Stored data:

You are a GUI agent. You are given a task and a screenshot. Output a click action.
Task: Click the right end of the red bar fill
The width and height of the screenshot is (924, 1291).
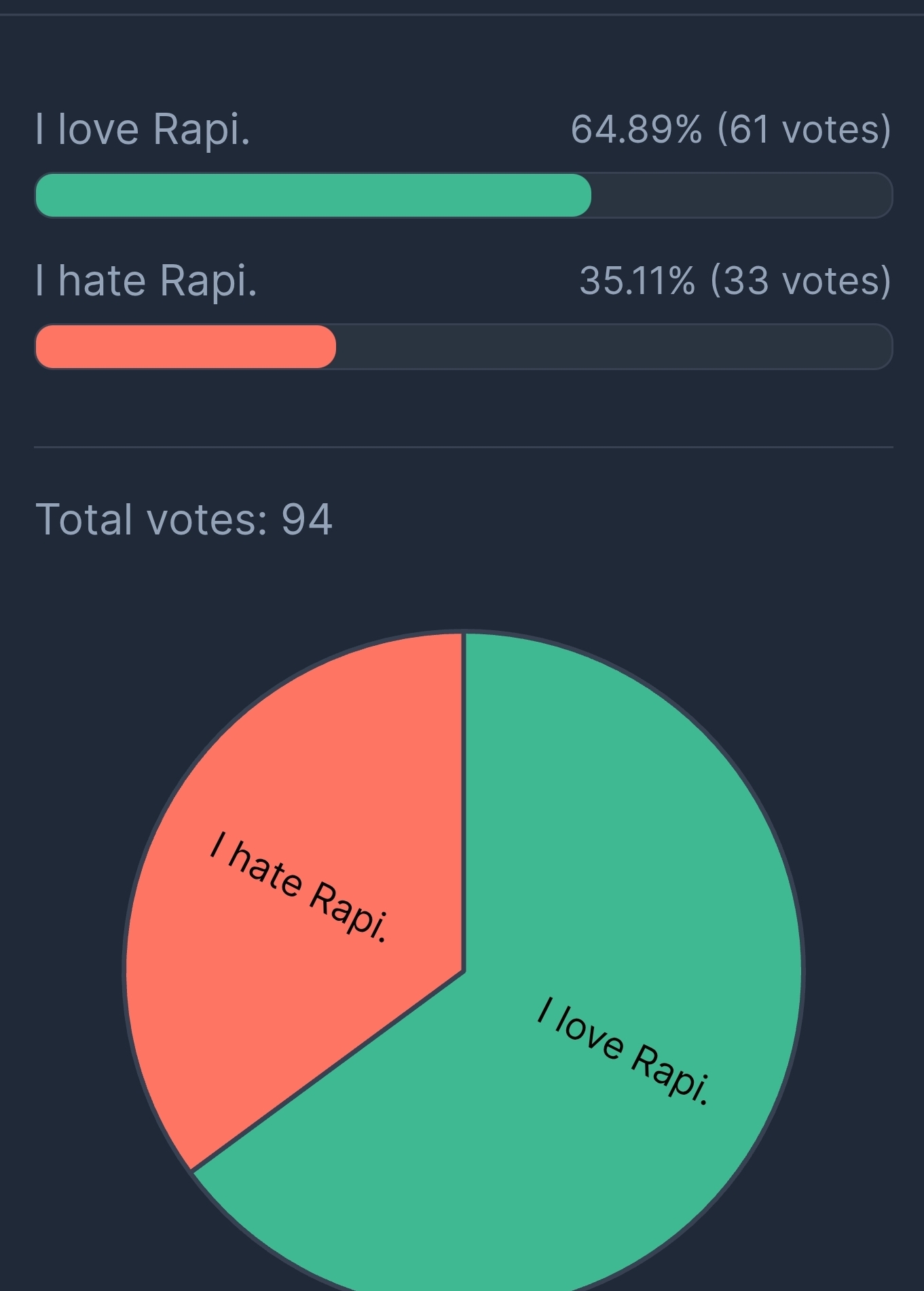329,347
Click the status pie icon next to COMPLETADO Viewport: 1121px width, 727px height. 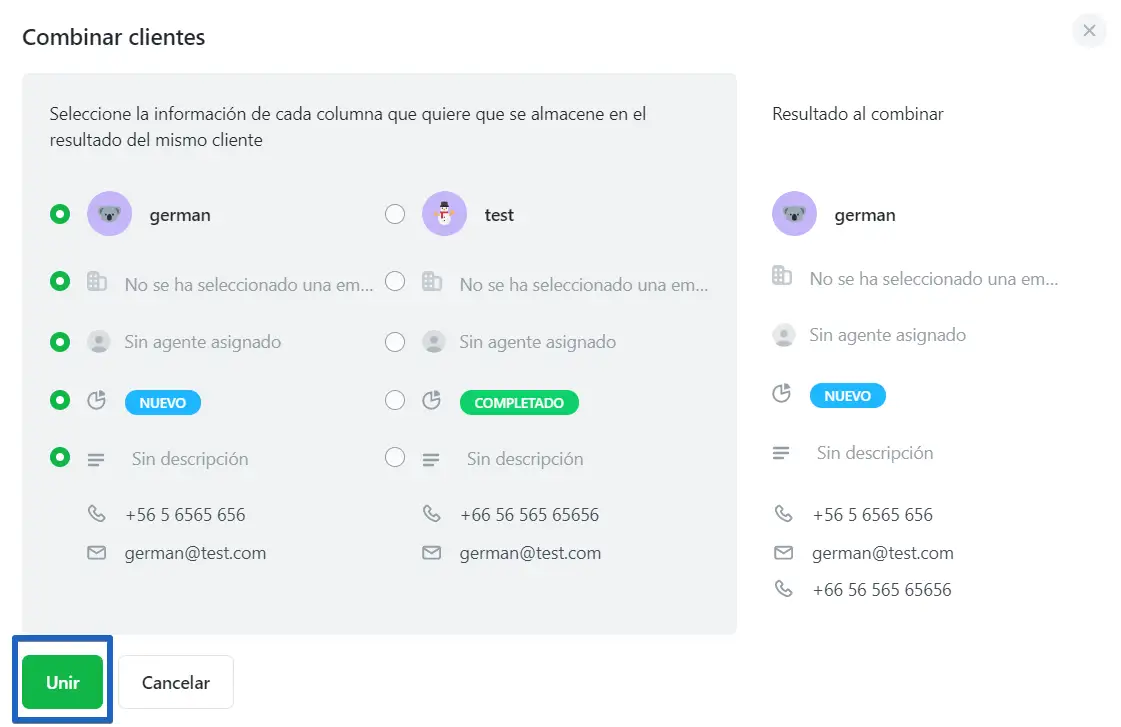432,400
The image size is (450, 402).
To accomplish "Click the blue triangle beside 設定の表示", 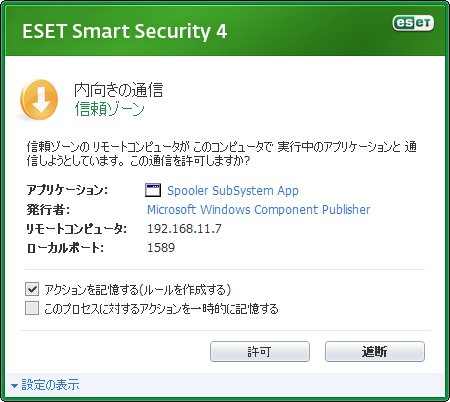I will point(14,386).
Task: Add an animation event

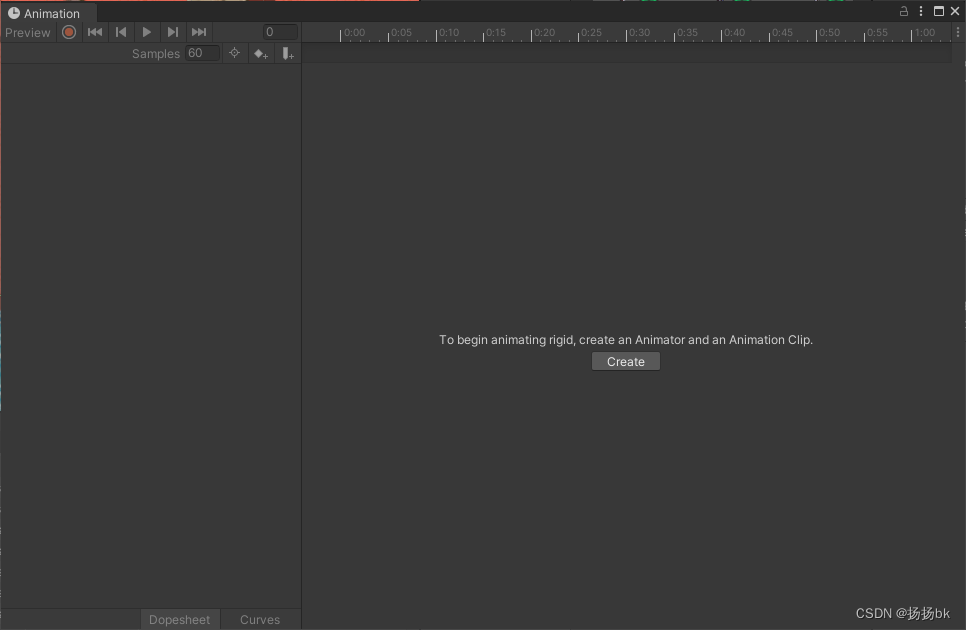Action: [x=288, y=53]
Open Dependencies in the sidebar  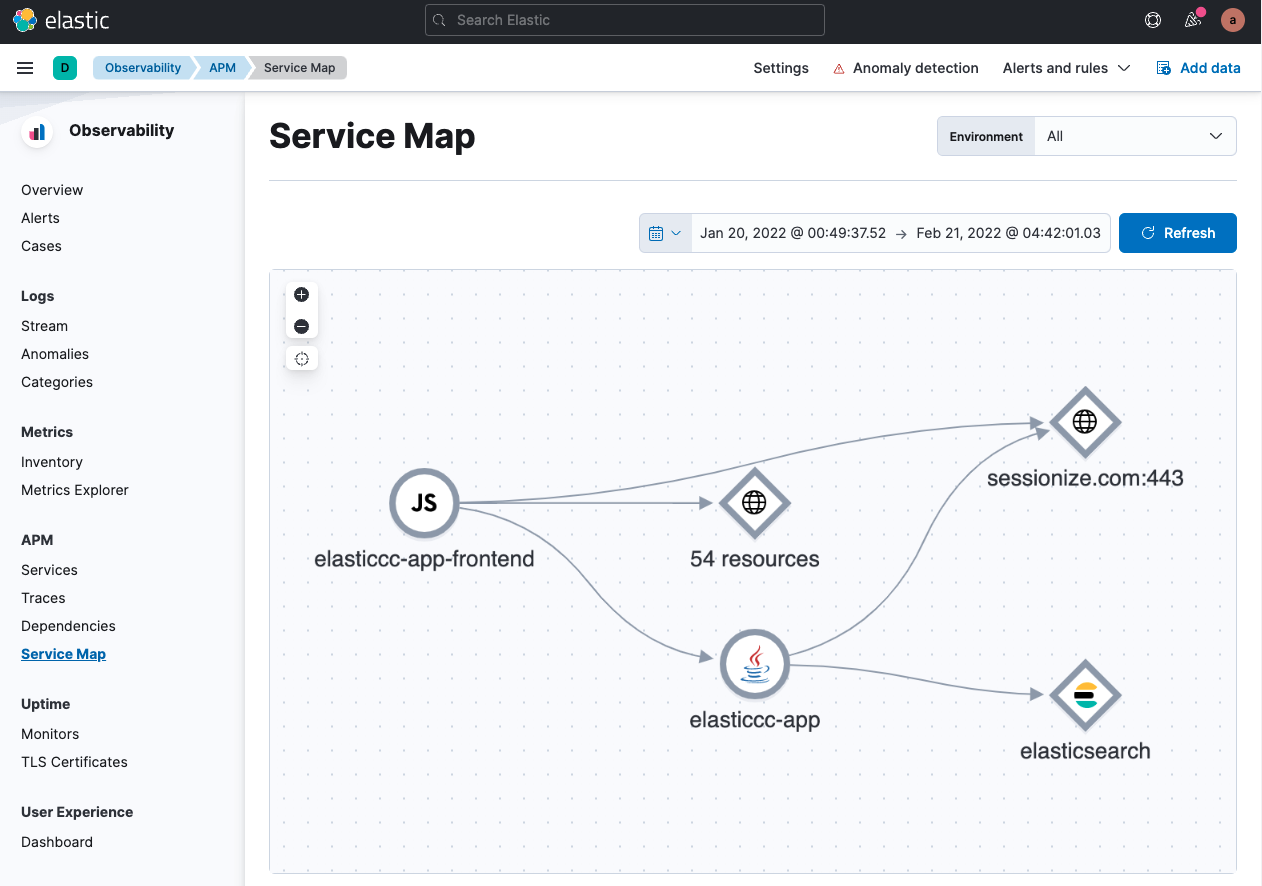68,626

=== GIVEN INSTRUCTION ===
Find each line in the records above that contains the string "screenshot", and copy those lines.

=== FINISHED ANSWER ===
You are a GUI agent. You are given a task and a screenshot. Output a click action.
The width and height of the screenshot is (924, 1291).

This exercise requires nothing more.